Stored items
......
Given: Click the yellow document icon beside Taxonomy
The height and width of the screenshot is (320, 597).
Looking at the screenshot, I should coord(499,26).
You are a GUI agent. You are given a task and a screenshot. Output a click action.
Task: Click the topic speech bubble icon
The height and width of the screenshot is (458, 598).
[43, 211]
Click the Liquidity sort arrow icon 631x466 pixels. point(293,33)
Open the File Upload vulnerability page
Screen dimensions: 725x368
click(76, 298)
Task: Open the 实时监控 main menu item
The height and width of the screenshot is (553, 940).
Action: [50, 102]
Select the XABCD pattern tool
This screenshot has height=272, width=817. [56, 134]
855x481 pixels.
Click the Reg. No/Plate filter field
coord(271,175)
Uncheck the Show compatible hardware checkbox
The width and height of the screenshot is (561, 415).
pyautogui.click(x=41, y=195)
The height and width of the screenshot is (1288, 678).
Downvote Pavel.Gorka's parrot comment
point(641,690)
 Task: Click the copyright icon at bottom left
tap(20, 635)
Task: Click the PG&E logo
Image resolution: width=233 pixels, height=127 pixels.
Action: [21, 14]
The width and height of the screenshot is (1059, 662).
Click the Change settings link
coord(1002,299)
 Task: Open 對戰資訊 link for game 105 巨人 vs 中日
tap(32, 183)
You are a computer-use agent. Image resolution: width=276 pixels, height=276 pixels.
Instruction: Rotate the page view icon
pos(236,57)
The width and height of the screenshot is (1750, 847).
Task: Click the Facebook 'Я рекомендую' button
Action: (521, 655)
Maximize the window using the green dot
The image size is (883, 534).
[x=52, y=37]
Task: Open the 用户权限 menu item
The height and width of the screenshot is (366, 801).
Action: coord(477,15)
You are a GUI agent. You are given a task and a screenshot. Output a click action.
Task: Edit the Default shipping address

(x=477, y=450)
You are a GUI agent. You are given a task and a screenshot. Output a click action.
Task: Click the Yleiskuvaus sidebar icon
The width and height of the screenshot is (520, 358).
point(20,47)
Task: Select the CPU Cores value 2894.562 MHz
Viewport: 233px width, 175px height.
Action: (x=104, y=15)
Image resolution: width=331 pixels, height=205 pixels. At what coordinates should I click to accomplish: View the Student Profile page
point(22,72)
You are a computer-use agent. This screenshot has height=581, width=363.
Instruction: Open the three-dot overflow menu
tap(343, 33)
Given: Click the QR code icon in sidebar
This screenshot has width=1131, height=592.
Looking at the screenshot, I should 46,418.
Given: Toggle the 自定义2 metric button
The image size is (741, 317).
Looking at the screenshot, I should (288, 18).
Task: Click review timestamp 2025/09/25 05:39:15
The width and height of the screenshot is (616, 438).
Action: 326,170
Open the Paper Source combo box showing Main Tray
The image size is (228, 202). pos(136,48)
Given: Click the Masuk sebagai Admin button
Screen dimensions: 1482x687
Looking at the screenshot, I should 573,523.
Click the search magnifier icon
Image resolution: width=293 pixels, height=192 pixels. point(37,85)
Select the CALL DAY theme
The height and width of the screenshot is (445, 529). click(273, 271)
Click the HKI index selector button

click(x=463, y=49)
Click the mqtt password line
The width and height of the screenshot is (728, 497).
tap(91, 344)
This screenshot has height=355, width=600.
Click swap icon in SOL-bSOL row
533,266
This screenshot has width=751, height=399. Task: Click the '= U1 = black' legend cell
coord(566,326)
......
TASK PROMPT: Output the entire set of records exactly as shown.

RESPONSE:
Given: Click the yellow document icon beside Taxonomy
The height and width of the screenshot is (320, 597).
Looking at the screenshot, I should coord(499,26).
You are a GUI agent. You are given a task and a screenshot. Output a click action.
Task: Click the topic speech bubble icon
The height and width of the screenshot is (458, 598).
[43, 211]
Click the Liquidity sort arrow icon 631x466 pixels. point(293,33)
Open the File Upload vulnerability page
Screen dimensions: 725x368
click(76, 298)
Task: Open the 实时监控 main menu item
The height and width of the screenshot is (553, 940).
Action: [50, 102]
Select the XABCD pattern tool
This screenshot has height=272, width=817. [56, 134]
855x481 pixels.
Click the Reg. No/Plate filter field
coord(271,175)
Uncheck the Show compatible hardware checkbox
The width and height of the screenshot is (561, 415).
pyautogui.click(x=41, y=195)
The height and width of the screenshot is (1288, 678).
Downvote Pavel.Gorka's parrot comment
point(641,690)
 Task: Click the copyright icon at bottom left
tap(20, 635)
Task: Click the PG&E logo
Image resolution: width=233 pixels, height=127 pixels.
Action: [21, 14]
The width and height of the screenshot is (1059, 662).
Click the Change settings link
coord(1002,299)
 Task: Open 對戰資訊 link for game 105 巨人 vs 中日
tap(32, 183)
You are a computer-use agent. Image resolution: width=276 pixels, height=276 pixels.
Instruction: Rotate the page view icon
pos(236,57)
The width and height of the screenshot is (1750, 847).
Task: Click the Facebook 'Я рекомендую' button
Action: (521, 655)
Maximize the window using the green dot
The image size is (883, 534).
[x=52, y=37]
Task: Open the 用户权限 menu item
The height and width of the screenshot is (366, 801).
Action: coord(477,15)
You are a GUI agent. You are given a task and a screenshot. Output a click action.
Task: Edit the Default shipping address

(x=477, y=450)
You are a GUI agent. You are given a task and a screenshot. Output a click action.
Task: Click the Yleiskuvaus sidebar icon
The width and height of the screenshot is (520, 358).
point(20,47)
Task: Select the CPU Cores value 2894.562 MHz
Viewport: 233px width, 175px height.
Action: (x=104, y=15)
Image resolution: width=331 pixels, height=205 pixels. At what coordinates should I click to accomplish: View the Student Profile page
point(22,72)
You are a computer-use agent. This screenshot has height=581, width=363.
Instruction: Open the three-dot overflow menu
tap(343, 33)
Given: Click the QR code icon in sidebar
This screenshot has width=1131, height=592.
Looking at the screenshot, I should 46,418.
Given: Toggle the 自定义2 metric button
The image size is (741, 317).
Looking at the screenshot, I should (288, 18).
Task: Click review timestamp 2025/09/25 05:39:15
The width and height of the screenshot is (616, 438).
Action: 326,170
Open the Paper Source combo box showing Main Tray
The image size is (228, 202). pos(136,48)
Given: Click the Masuk sebagai Admin button
Screen dimensions: 1482x687
Looking at the screenshot, I should 573,523.
Click the search magnifier icon
Image resolution: width=293 pixels, height=192 pixels. point(37,85)
Select the CALL DAY theme
The height and width of the screenshot is (445, 529). click(273, 271)
Click the HKI index selector button

click(x=463, y=49)
Click the mqtt password line
The width and height of the screenshot is (728, 497).
tap(91, 344)
This screenshot has height=355, width=600.
Click swap icon in SOL-bSOL row
533,266
This screenshot has width=751, height=399. Task: Click the '= U1 = black' legend cell
coord(566,326)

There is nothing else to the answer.